Marking a Call as "No Order"

Not every call becomes an order — sometimes a caller only asks about prices or hours. On the takeaway screen, a live call card can be marked as "No Order", which removes it from the active list while keeping the call in your history. The card otherwise stays on screen until it becomes an order or its two-hour window passes, so a genuine order is never accidentally lost during a busy service.

Where Phone Orders Appear

A phone order is a delivery order, so it shows up everywhere your other deliveries do. The kitchen sees it on the kitchen display, the cashier can bill it, and it appears on the live delivery map for courier assignment. If you run your own delivery, the order flows into the courier app with the customer's address attached — the map shows the destination as a pin, and for navigation the courier app opens the address as text in their maps app, which usually resolves to a more precise building-level location than a single coordinate.

Related Guides

Frequently Asked Questions

Do I need special hardware to capture caller ID?

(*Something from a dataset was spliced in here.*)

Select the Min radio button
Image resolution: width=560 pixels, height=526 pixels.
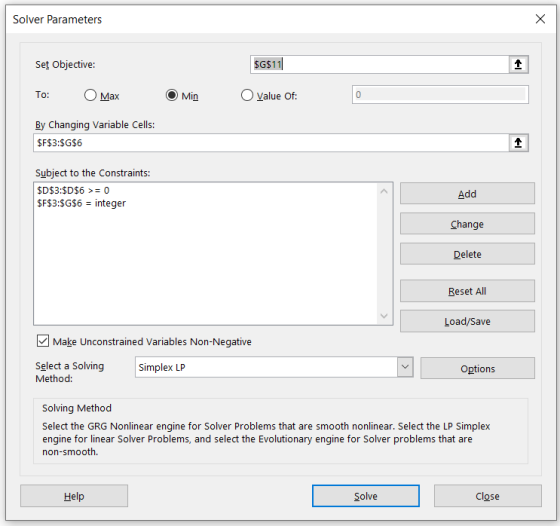172,95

It depends on how your orders arrive. For a mobile order phone, a small app on that phone reads the number — no extra hardware. For a landline, you need a USB caller-ID modem (an inexpensive device) plugged into the line and a Windows PC. For a mobile number with staff at a computer, the phone pairs to the PC over Bluetooth. All three feed the same panel, so you pick whichever matches your existing setup.

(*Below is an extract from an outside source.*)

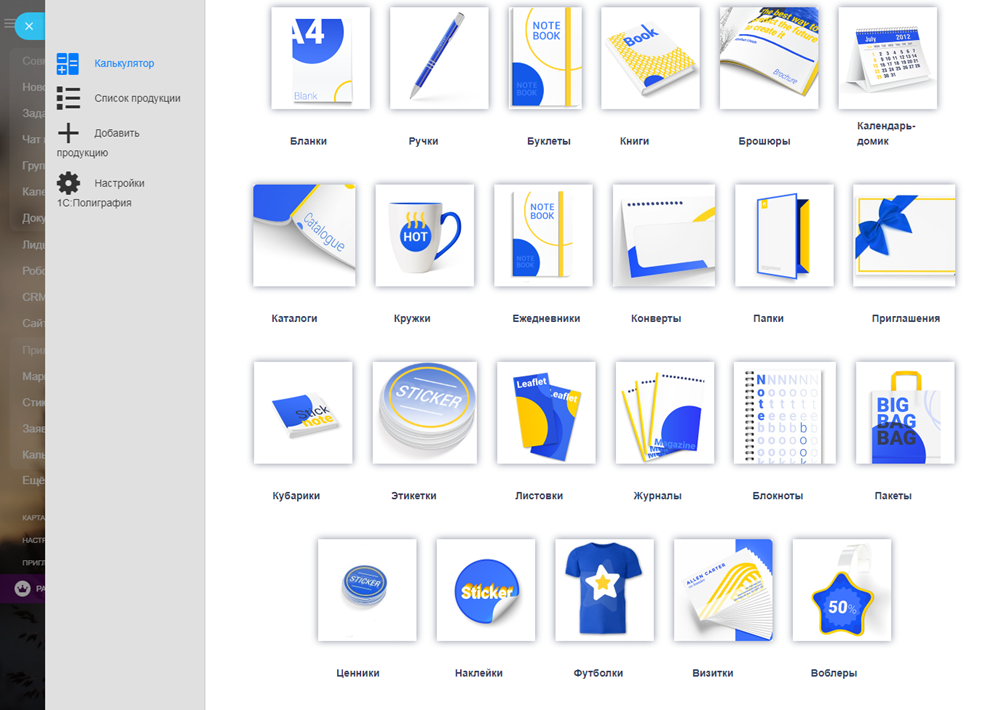Click the Конверты product label
Viewport: 1004px width, 710px height.
click(x=656, y=318)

Why isn't an incoming number being recognized?

First, confirm a capture method is connected and active — the panel shows a capture status indicator. For a landline, make sure caller ID (CLIP) is enabled on your line by your provider, since without it no number is sent. If the number arrives but shows as unknown, it simply isn't in your phone book yet — take the order once and the customer is saved for next time. On Android 12 and newer, reading the number on the order-phone app can be less reliable; test on your actual device.

How do I add a regular customer before they call?

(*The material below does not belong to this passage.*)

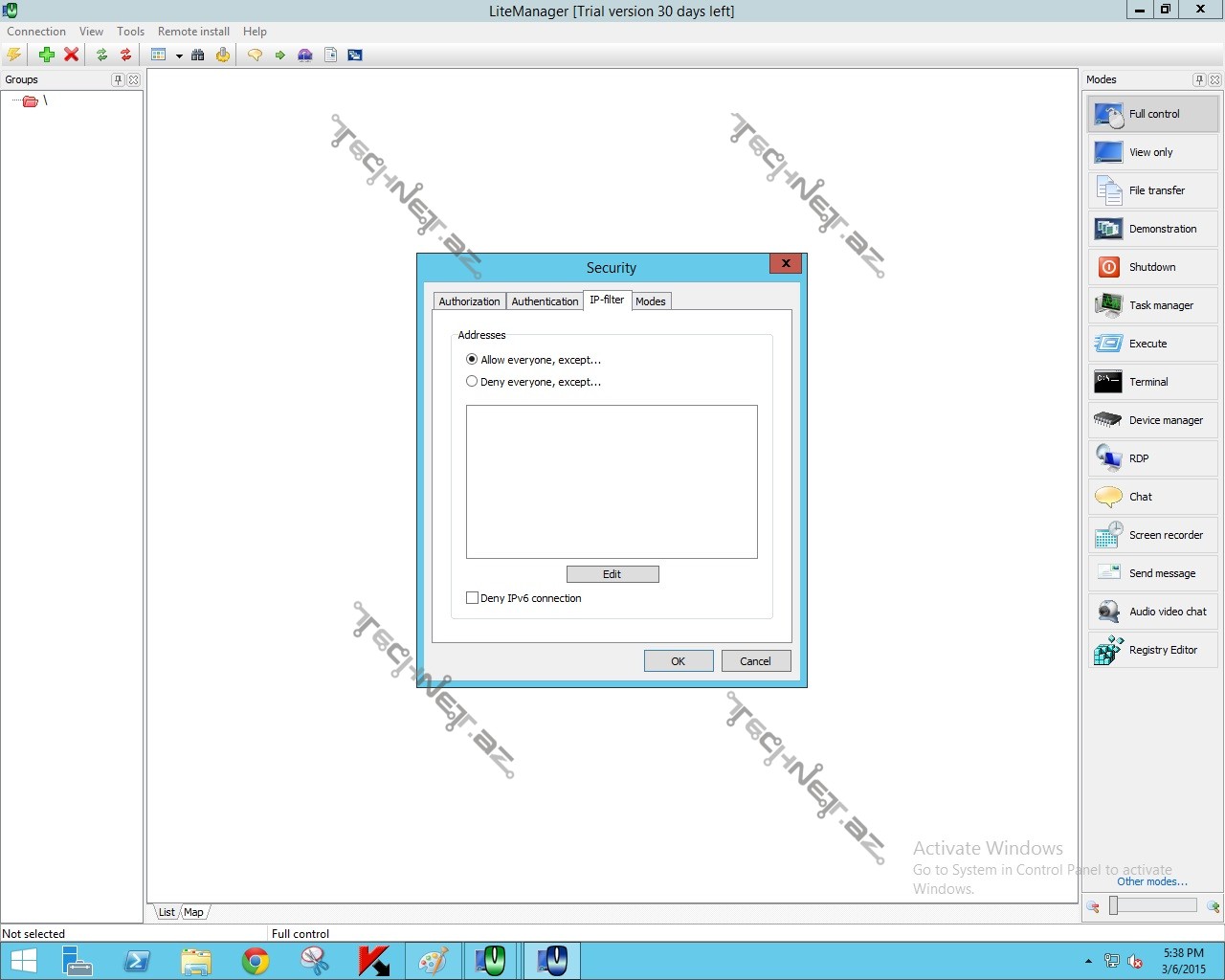Enable the Deny IPv6 connection checkbox

[x=473, y=598]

Open the Phone System section in the admin dashboard and tap Add Number. Enter the customer's phone number, name, and structured address (province, district, neighborhood, street, building). Save the record, and that customer will be recognized the next time they call. This is useful for established regulars whose details you already know.

What happens to the address when I take a phone order?

For a recognized customer, the saved address is pre-filled in the cashier panel's phone-order mode. For a new caller, you fill in the structured fields while taking the order, and the customer is saved to your phone book on confirm. The address is required before a delivery order can be sent, and on save the system resolves it to map coordinates so the delivery appears as a pin on the courier map.

Can I still take an order if the caller's number is blocked?

Yes. If no number arrives or the caller withholds it, you take the order on a blank form exactly as you would have before — nothing breaks. The phone order system enhances recognized calls but never depends on them. You can save the customer's details manually during that order so they're recognized if they call again from a visible number.

Does the Windows agent need manual configuration?

No. When you download the agent from the admin panel's Phone System section, it arrives pre-configured with your restaurant details and connection key already embedded — you don't type anything. Unzip it, run the install script as administrator, and it installs as a background service that runs continuously and reconnects on its own. For a USB modem you only need to confirm the COM port matches your device.

Where do phone orders show up after I take them?

A phone order is a delivery order, so it appears on the kitchen display, can be billed from the cashier panel, and shows on the live delivery map for courier assignment — the same as any other delivery. If you run in-house delivery, it flows into the courier app with the customer's address attached for navigation.